*Dataset entries*.
══════════
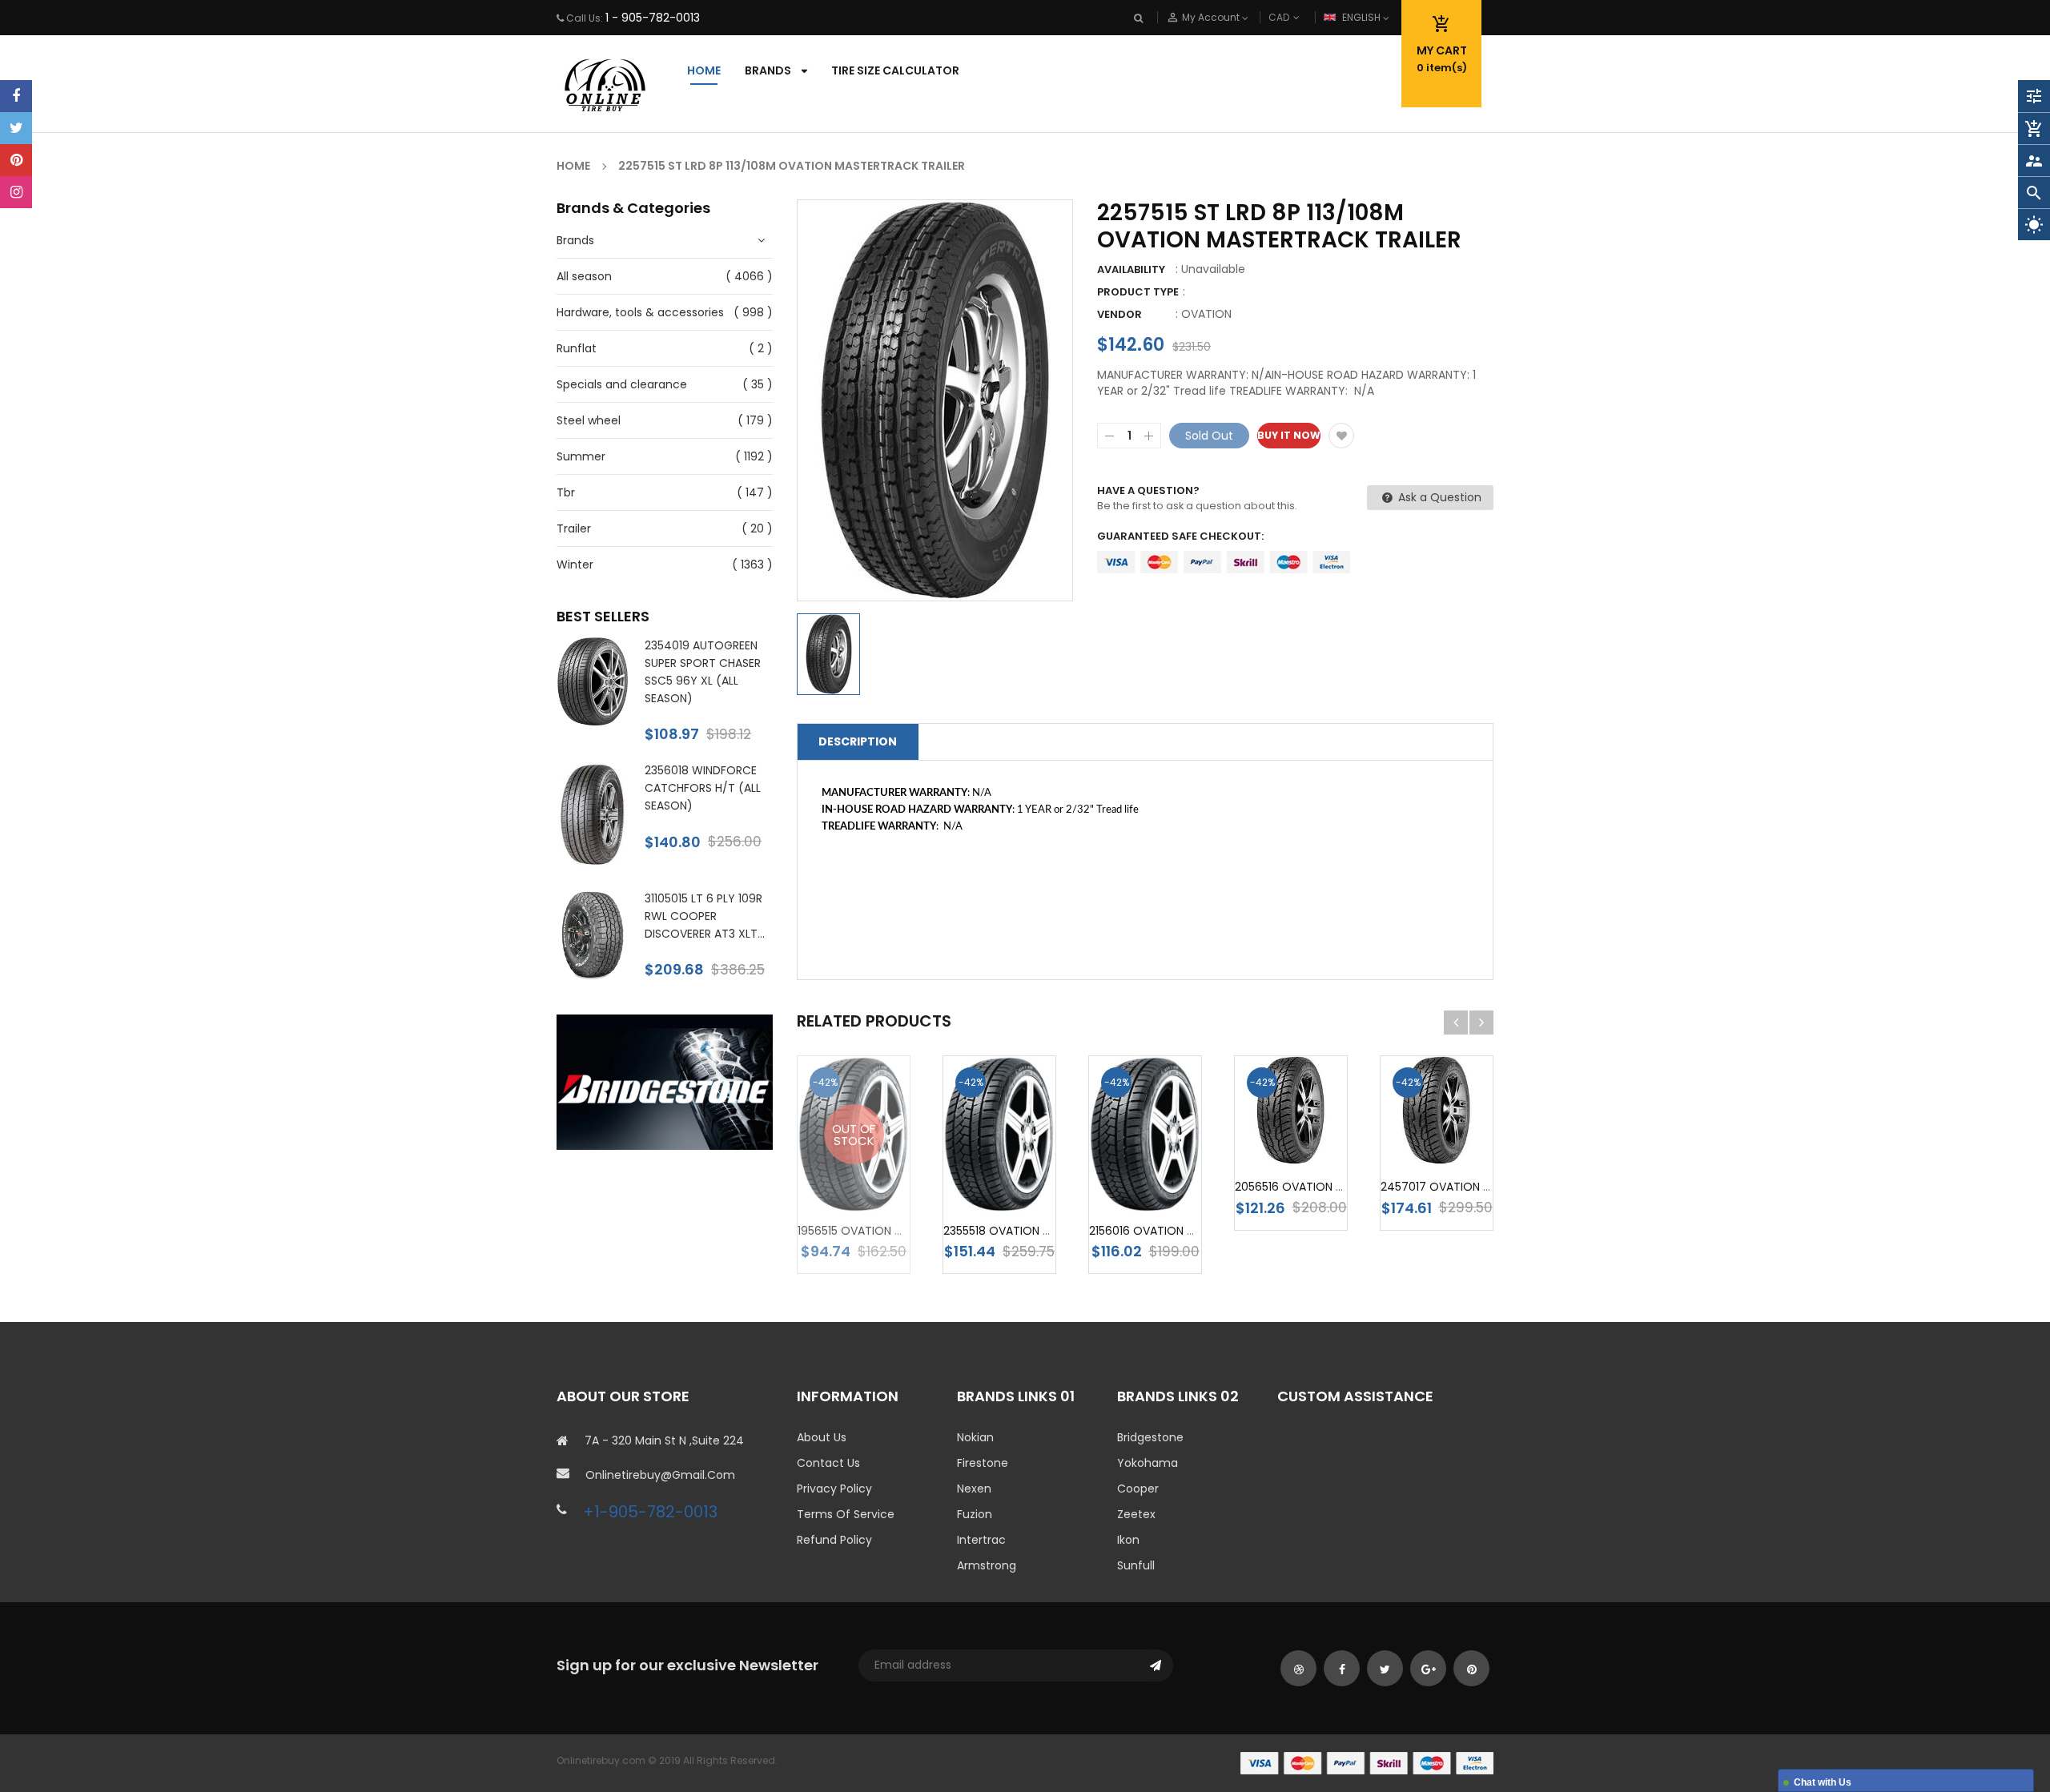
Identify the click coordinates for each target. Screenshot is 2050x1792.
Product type (1138, 291)
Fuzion (974, 1514)
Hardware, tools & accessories (640, 312)
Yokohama (1147, 1463)
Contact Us (828, 1463)
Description (857, 741)
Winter (575, 564)
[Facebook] (16, 96)
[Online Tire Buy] (1366, 1762)
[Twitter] (16, 128)
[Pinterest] (16, 160)
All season (584, 276)
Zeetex (1136, 1514)
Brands (575, 240)
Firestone (982, 1463)
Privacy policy (834, 1489)
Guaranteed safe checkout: (1180, 536)
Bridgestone (1150, 1437)
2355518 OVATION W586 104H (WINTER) (1050, 1231)
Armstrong (986, 1565)
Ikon (1128, 1540)
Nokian (975, 1437)
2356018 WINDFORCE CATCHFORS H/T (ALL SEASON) (703, 788)
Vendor (1119, 314)
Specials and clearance (622, 384)
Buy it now (1288, 435)
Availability (1131, 269)
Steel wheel (589, 420)
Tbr (566, 492)
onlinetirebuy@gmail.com (660, 1475)
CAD (1305, 17)
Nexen (974, 1489)
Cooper (1138, 1489)
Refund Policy (834, 1540)
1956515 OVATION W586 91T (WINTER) (900, 1231)
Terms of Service (845, 1514)
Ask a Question (1438, 497)
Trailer (574, 528)
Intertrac (981, 1540)
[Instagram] (16, 192)
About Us (821, 1437)
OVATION (1206, 314)
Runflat (577, 348)
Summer (581, 456)
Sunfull (1136, 1565)
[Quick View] (999, 1209)
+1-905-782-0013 (650, 1511)
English (1362, 17)
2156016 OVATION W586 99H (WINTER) (1193, 1231)
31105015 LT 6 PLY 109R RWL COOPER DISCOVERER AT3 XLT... (705, 916)
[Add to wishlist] (1341, 435)
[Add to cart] (1023, 1161)
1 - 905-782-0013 (652, 18)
══════════
*TASK TO COMPLETE*. For each entry, copy the text exactly and leave out any image it carries.

*TASK RESULT*.
Identify the click coordinates for each target. Screenshot is 2050x1792.
Product type (1138, 291)
Fuzion (974, 1514)
Hardware, tools & accessories (640, 312)
Yokohama (1147, 1463)
Contact Us (828, 1463)
Description (857, 741)
Winter (575, 564)
[Facebook] (16, 96)
[Online Tire Buy] (1366, 1762)
[Twitter] (16, 128)
[Pinterest] (16, 160)
All season (584, 276)
Zeetex (1136, 1514)
Brands (575, 240)
Firestone (982, 1463)
Privacy policy (834, 1489)
Guaranteed safe checkout: (1180, 536)
Bridgestone (1150, 1437)
2355518 OVATION W586 104H (WINTER) (1050, 1231)
Armstrong (986, 1565)
Ikon (1128, 1540)
Nokian (975, 1437)
2356018 WINDFORCE CATCHFORS H/T (ALL SEASON) (703, 788)
Vendor (1119, 314)
Specials and clearance (622, 384)
Buy it now (1288, 435)
Availability (1131, 269)
Steel wheel (589, 420)
Tbr (566, 492)
onlinetirebuy@gmail.com (660, 1475)
CAD (1305, 17)
Nexen (974, 1489)
Cooper (1138, 1489)
Refund Policy (834, 1540)
1956515 OVATION W586 91T (WINTER) (900, 1231)
Terms of Service (845, 1514)
Ask a Question (1438, 497)
Trailer (574, 528)
Intertrac (981, 1540)
[Instagram] (16, 192)
About Us (821, 1437)
OVATION (1206, 314)
Runflat (577, 348)
Summer (581, 456)
Sunfull (1136, 1565)
[Quick View] (999, 1209)
+1-905-782-0013 (650, 1511)
English (1362, 17)
2156016 OVATION W586 99H (WINTER) (1193, 1231)
31105015 LT 6 PLY 109R RWL COOPER DISCOVERER AT3 XLT... (705, 916)
[Add to wishlist] (1341, 435)
[Add to cart] (1023, 1161)
1 - 905-782-0013 (652, 18)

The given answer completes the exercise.